# ACTIVITY
In the listing below, find the line with "Click the Украина light-blue color swatch" and the line with "The width and height of the screenshot is (1374, 766).", then return them and every line between them exactly, minus the pictures.

# RECORDS PROVIDED

Segment Open

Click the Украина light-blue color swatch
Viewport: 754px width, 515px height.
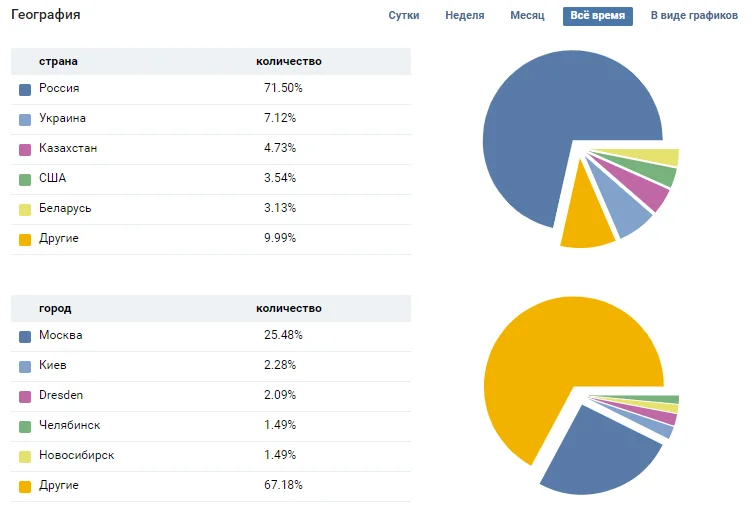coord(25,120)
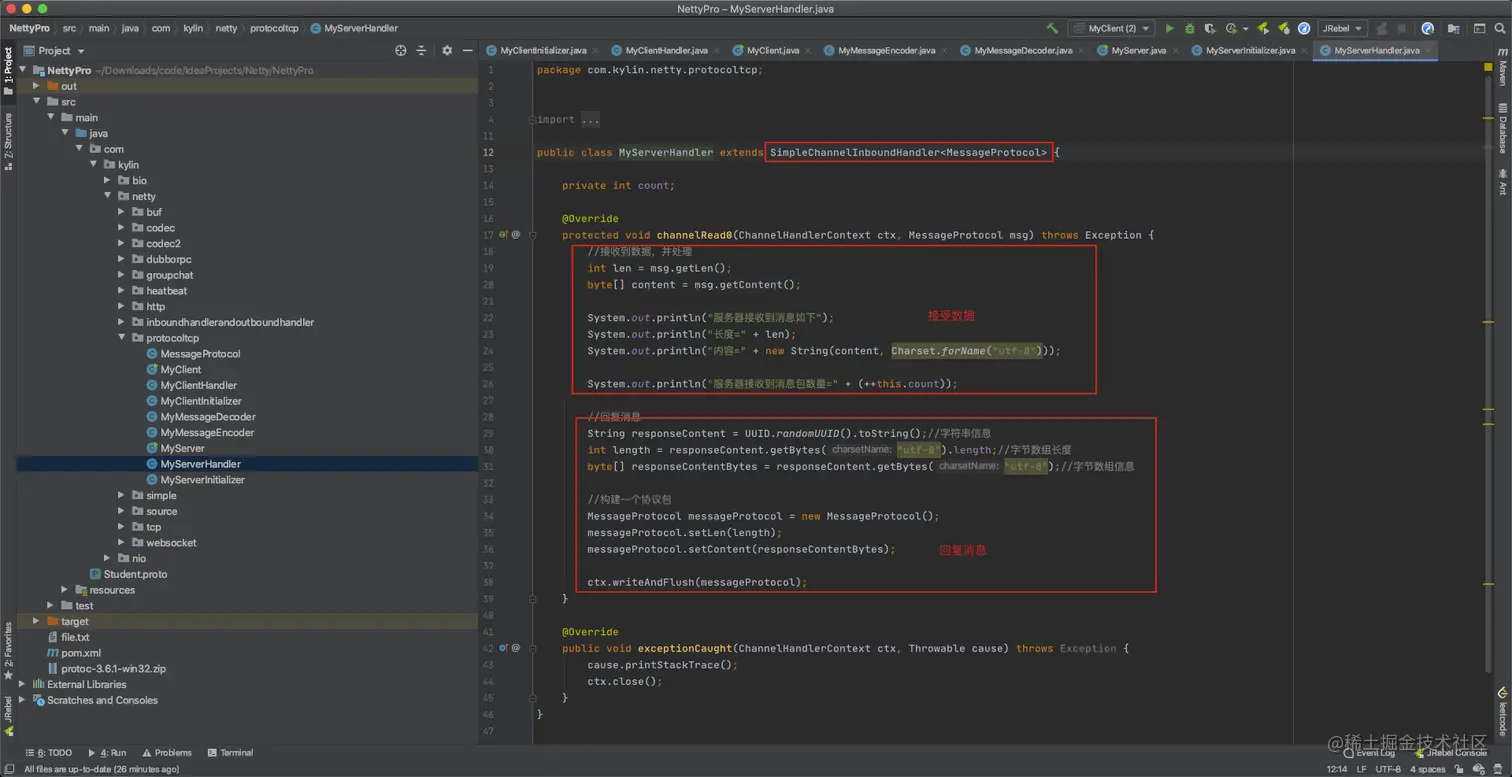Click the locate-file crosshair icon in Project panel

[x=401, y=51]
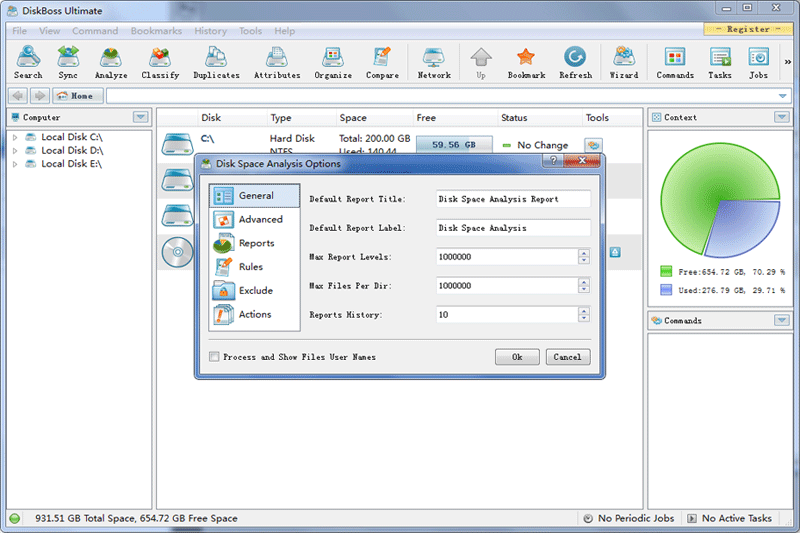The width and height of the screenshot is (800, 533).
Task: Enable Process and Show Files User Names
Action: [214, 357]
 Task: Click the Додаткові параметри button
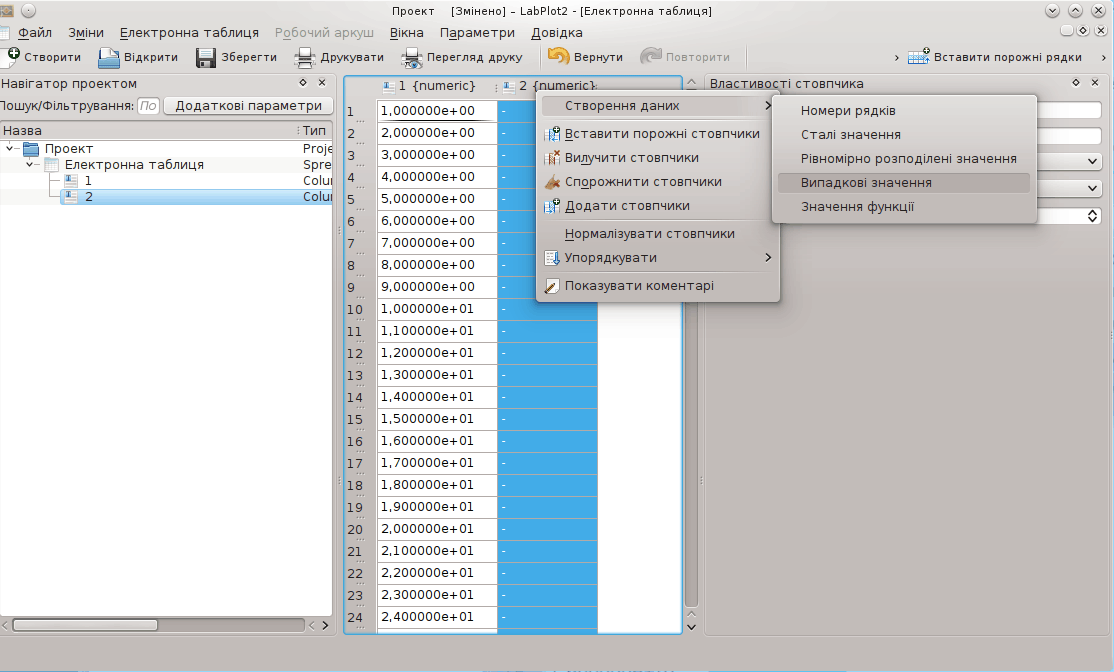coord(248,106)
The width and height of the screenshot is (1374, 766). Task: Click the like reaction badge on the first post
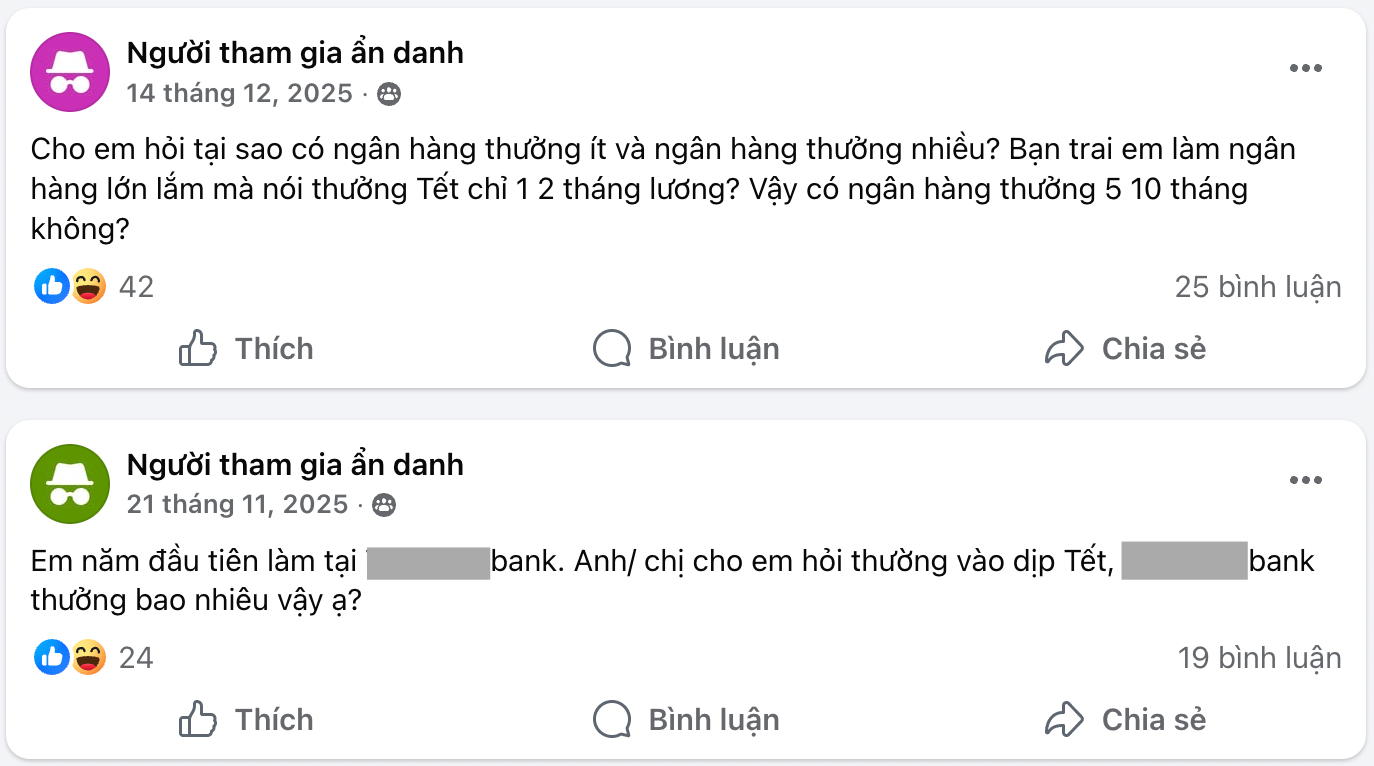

Segment Closed
Segment Open

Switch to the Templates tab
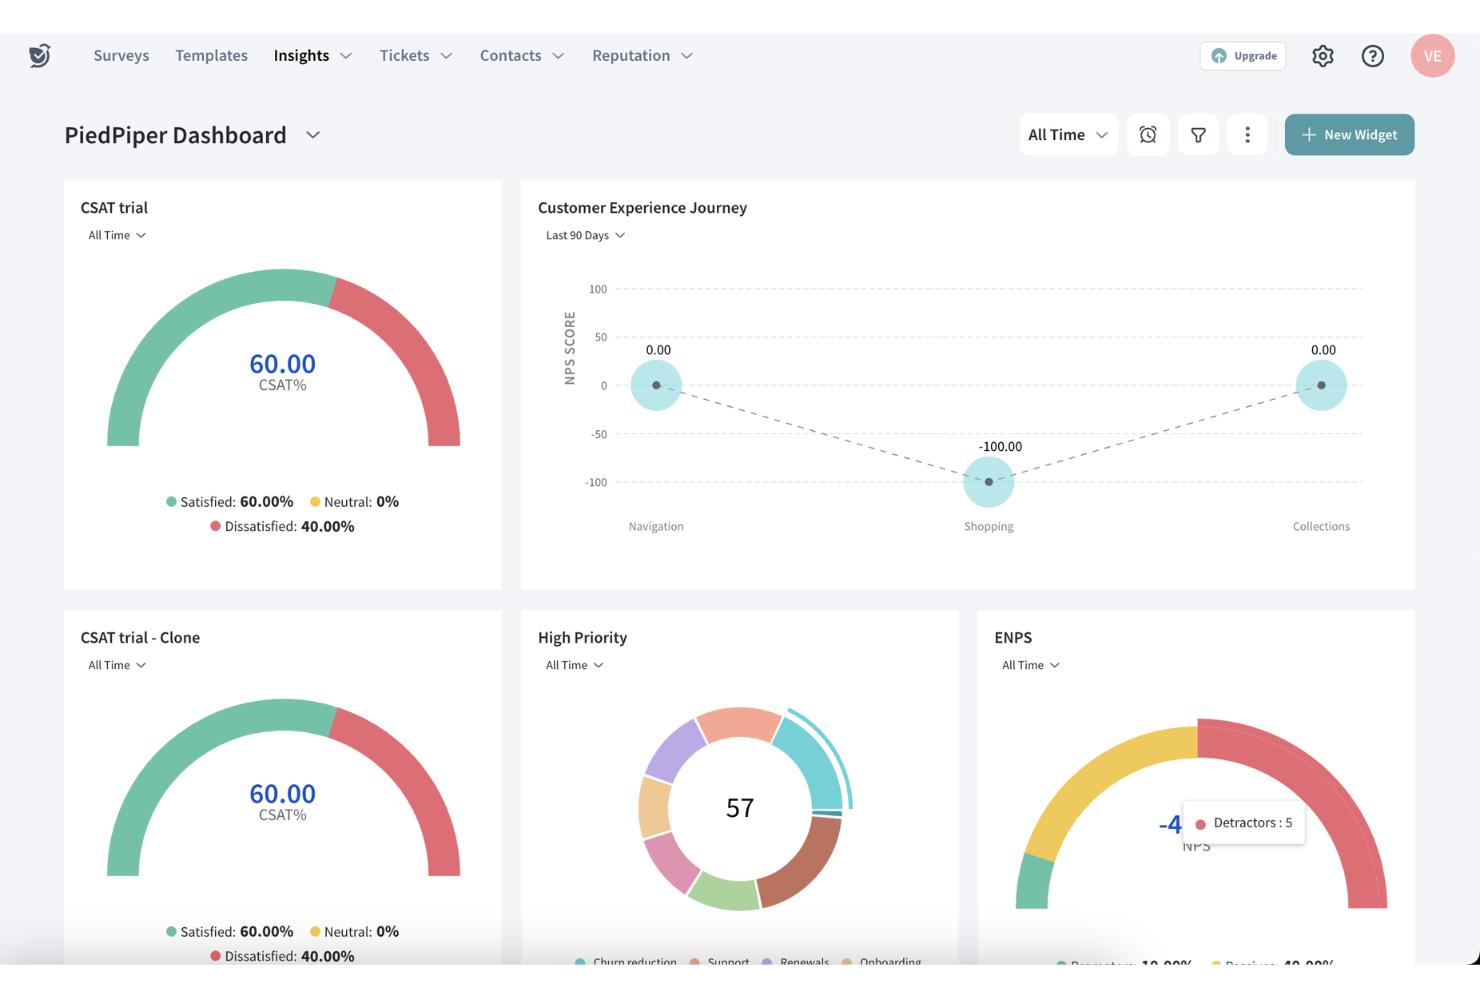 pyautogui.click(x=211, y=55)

Segment Closed
Segment Open

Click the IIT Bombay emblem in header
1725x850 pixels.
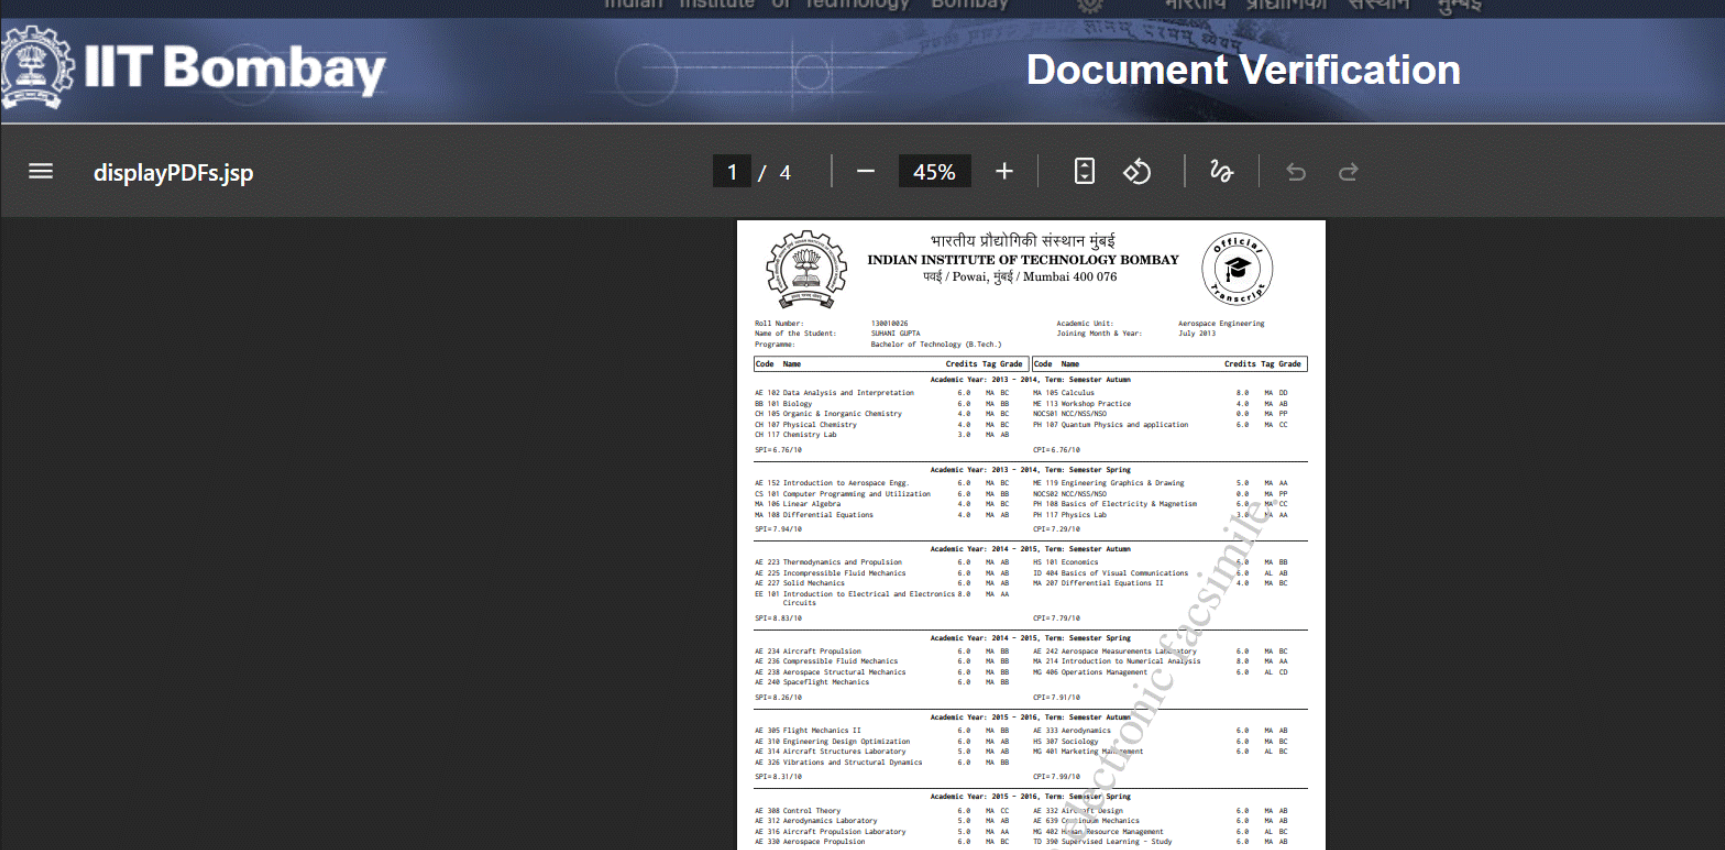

Segment Closed

# YOUR SOLUTION
Click the Украина light-blue color swatch
Viewport: 754px width, 515px height.
coord(25,120)
Click the locate-file crosshair icon in Project panel

[x=401, y=51]
The width and height of the screenshot is (800, 533).
Task: Enable Process and Show Files User Names
Action: [214, 357]
 Task: Click the Додаткові параметри button
coord(248,106)
The width and height of the screenshot is (1374, 766). Task: Click the like reaction badge on the first post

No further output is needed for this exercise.